Saguaro.jpgThere’s an excellent NYTimes report about evangelicals and immigration, though I wish they had mentioned M. Daniel Carroll R., whose book is one of the best I’ve seen: Christians at the Border: Immigration, the Church, and the Bible

“My message to Republican leaders,” said the Rev. Samuel Rodriguez, the president of the evangelical National Hispanic Christian Leadership Conference and one of the leaders who engaged his non-Hispanic peers, “is if you’re anti-immigration reform, you’re anti-Latino, and if you’re anti-Latino, you are anti-Christian church in America, and you are anti-evangelical.”…

Evangelicals at the grass-roots level are divided on immigration, just as the nation is. But among the leaders, recent interviews suggest that those in favor of an immigration overhaul are far more vocal and more organized than those who oppose it.

Each side draws on Scripture for support. Those who oppose comprehensive immigration overhaul cite Romans 13, which says to submit to the government’s laws. Supporters cite Leviticus 19: treat the stranger as you would yourself.

Both sides agree that security at the nation’s borders needs to be strengthened. The biggest point of contention is what to do about the estimated 12 million illegal immigrants in the country….

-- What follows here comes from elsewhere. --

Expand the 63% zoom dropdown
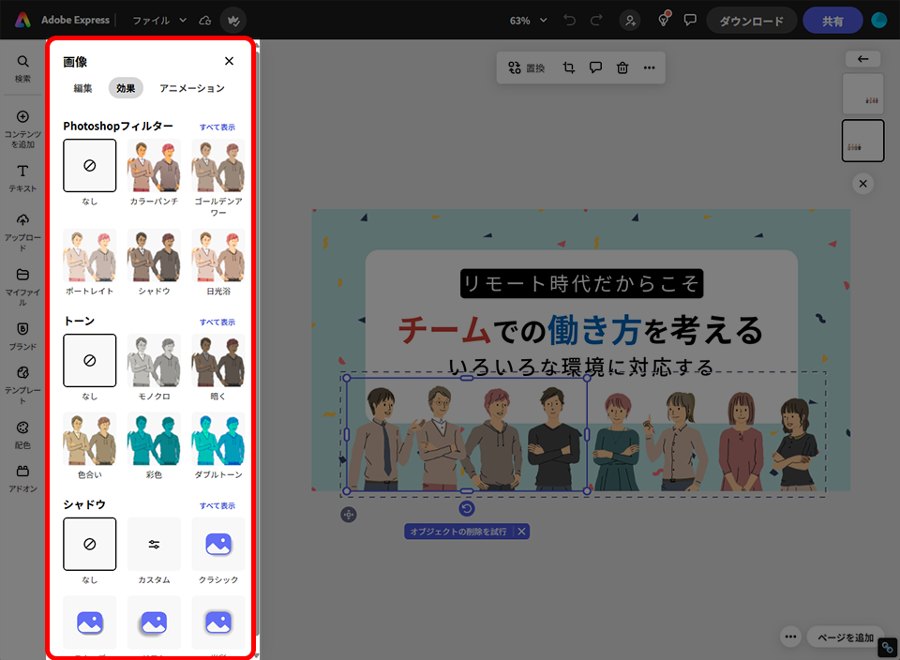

Advocates of a comprehensive new immigration law want to establish a path to citizenship that would allow illegal immigrants to register with the government, pay a fine, undergo a background check, prove they can speak English and only then get in line to apply for permanent legal residency. Those not interested in permanent residency could become legal temporary workers….

Perhaps this is the most interesting comment, by Richard Land of the SBC:

“I’ve had some older conservative leaders say: ‘Richard, stop this. You’re going to split the conservative coalition,’ ” Dr. Land continued. “I say it might split the old conservative coalition, but it won’t split the new one. And if the new one is going to be a governing coalition, it’s going to have to have a lot of Hispanics in it. And you don’t get a lot of Hispanics in your coalition by engaging in anti-Hispanic anti-immigration rhetoric.”